**Selected extract:**
——————————

Senior engineer Dragoslav (Drago) Milinkovic played a crucial role in refining the energy requirements for the technology. He explained, “You hit the ore with 50 to 100 kilowatts of pulsed power and listen for a tiny signal back.” This process involved converting 240-volt power into radio-frequency power, which is a considerable engineering challenge. Their efforts culminated in the launch of NextOre in 2017, which began deploying CSIRO’s sensing technology to mining operations around the globe.
Currently, the team is focusing on a new challenge: lithium. As global demand for lithium surges, CSIRO is developing sensing technologies to identify lithium-bearing rocks, specifically spodumene found in igneous pegmatites. Dr. Richard Yong, head of the Magnetic Resonance Development team, stated, “We’ve made progress with copper-sensing technologies, and now we’re developing techniques for lithium, a critical mineral.”
The team’s approach to MR sensing originally eliminated the need for large magnets used in traditional MRI machines. However, for lithium detection, they are reintroducing these magnets. Dr. Yong’s project involves adapting NextOre’s conveyor-belt MR sensing to create an open-geometry sensing system. This system features a large sensor suspended from a gantry, facilitating real-time ore analysis in haul trucks. A large fiberglass prototype currently resides in their pilot-scale facilities.
The latest project aims to integrate large electromagnets into mining environments, enhancing the ability to detect lithium-rich rocks before processing. This advancement could significantly improve sorting efficiency and reduce waste. “Improving sorting economics for even one or two lithium mines could bring substantial benefits for Australia in terms of jobs, royalties, and global competitiveness,” Dr. Yong noted.
With plans for field trials to begin in the next 12 to 18 months, the team is also leveraging their expertise in humanitarian contexts. “Saving lives in areas contaminated by landmines is a project that motivates us all,” Dr. Miljak remarked. They are developing compact MR-based devices for explosive detection in humanitarian demining, a technology now being commercialized by MRead.

——————————

**Data for review:**
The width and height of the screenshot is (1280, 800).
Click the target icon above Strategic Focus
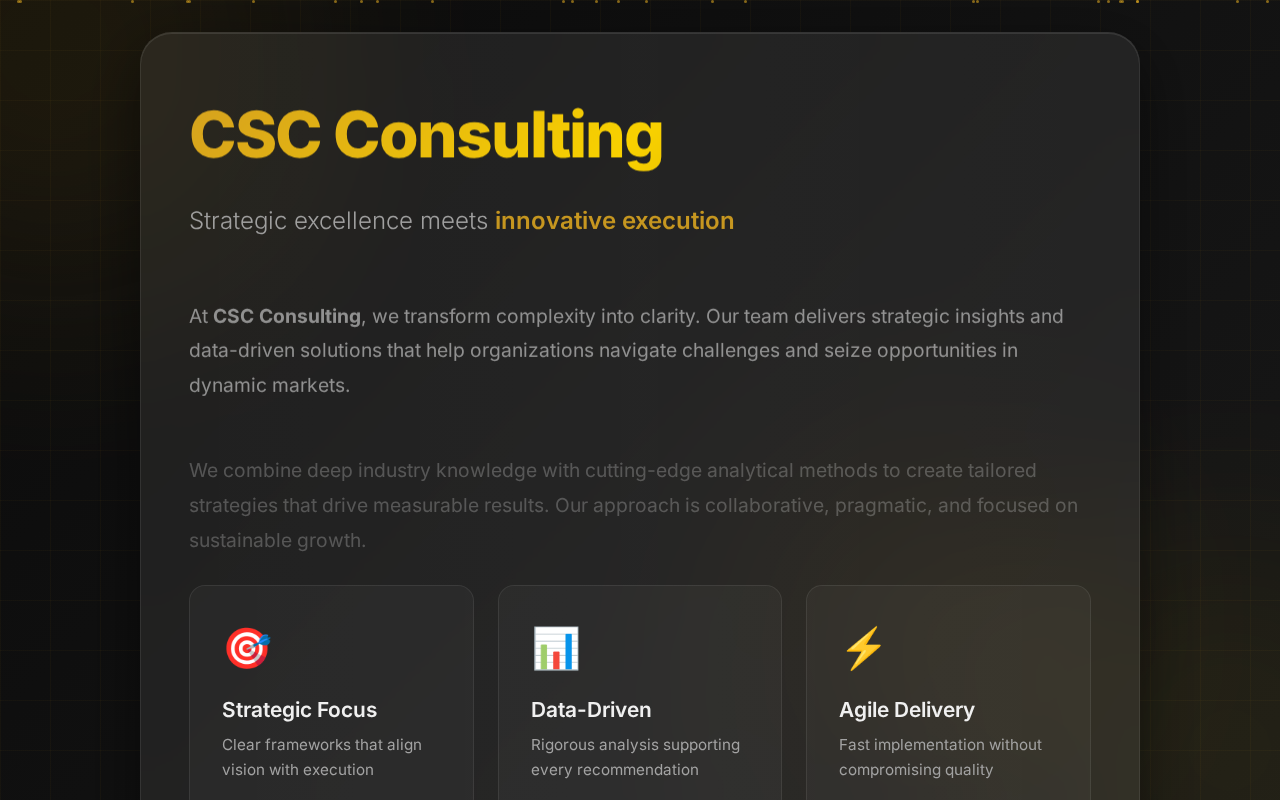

——————————

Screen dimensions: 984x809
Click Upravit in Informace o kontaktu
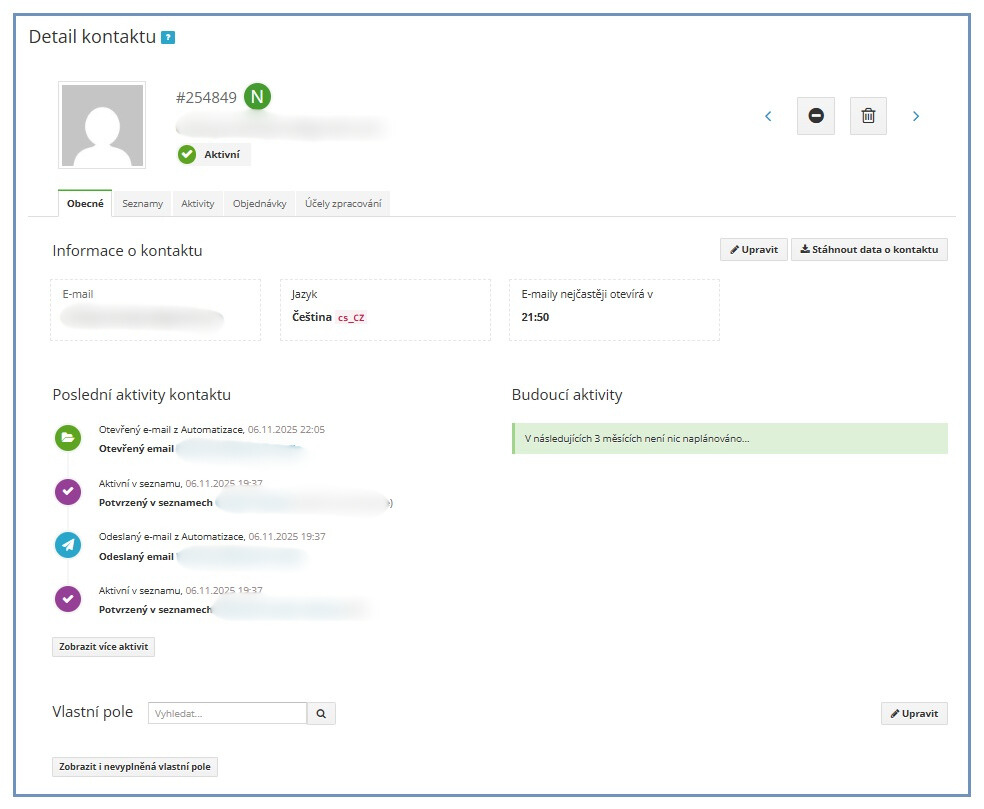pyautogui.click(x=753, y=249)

——————————

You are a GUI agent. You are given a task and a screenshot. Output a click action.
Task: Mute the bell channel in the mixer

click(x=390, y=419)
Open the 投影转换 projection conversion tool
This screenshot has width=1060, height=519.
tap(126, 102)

——————————

**Actions to take:**
1 – In the passage on CSIRO's ore-sensing work, rewrite the stretch from "The latest project" through "Dr. Yong noted.", substituting "sorting performance" for "sorting efficiency".
2 – According to the passage on CSIRO's ore-sensing work, which lithium-bearing rock is the new sensing technology meant to identify?
3 – Extend the passage on CSIRO's ore-sensing work, picking up after its final sentence.

**Results:**
1 –
The latest project aims to integrate large electromagnets into mining environments, enhancing the ability to detect lithium-rich rocks before processing. This advancement could significantly improve sorting performance and reduce waste. “Improving sorting economics for even one or two lithium mines could bring substantial benefits for Australia in terms of jobs, royalties, and global competitiveness,” Dr. Yong noted.

2 – Spodumene found in igneous pegmatites.

3 –
The urgency of this project cannot be overstated. An estimated 110 million active landmines are present in 70 countries, with approximately 5,700 casualties reported in 2023. Clearing these mines is a slow and perilous process, with only 160,000 to 200,000 removed annually. Dr. Peggy Schönherr, Team Leader for Magnetic Resonance Instrumentation, explained, “We use techniques developed for ore sensing but apply them to detect explosives and narcotics.” The challenge involves miniaturizing the equipment into a briefcase-sized unit for field use.
The project gained momentum when The HALO Trust, a humanitarian demining organization, invited MRead to test the technology in Angola. Dr. Schönherr commented, “Designing something lightweight but still effective was a new challenge for us.” In just 18 months, the team created two working devices.
Dr. Schönherr traveled to Angola to support field trials, stating, “It was incredible to see deminers using our device and to understand how long it takes to clear even a small area.” The feedback from field trials has proven invaluable in refining their technology.
What began as a concept in a highly secure lab has evolved into a suite of technologies deployed across diverse sectors. The journey from copper to lithium and from mining to humanitarian demining exemplifies the impact of purpose-driven innovation. As global challenges become increasingly intricate, this team continues to explore new frontiers, utilizing radio waves to create solutions that matter. The work of CSIRO and its spin-outs is a powerful example of how local innovation can address pressing global issues.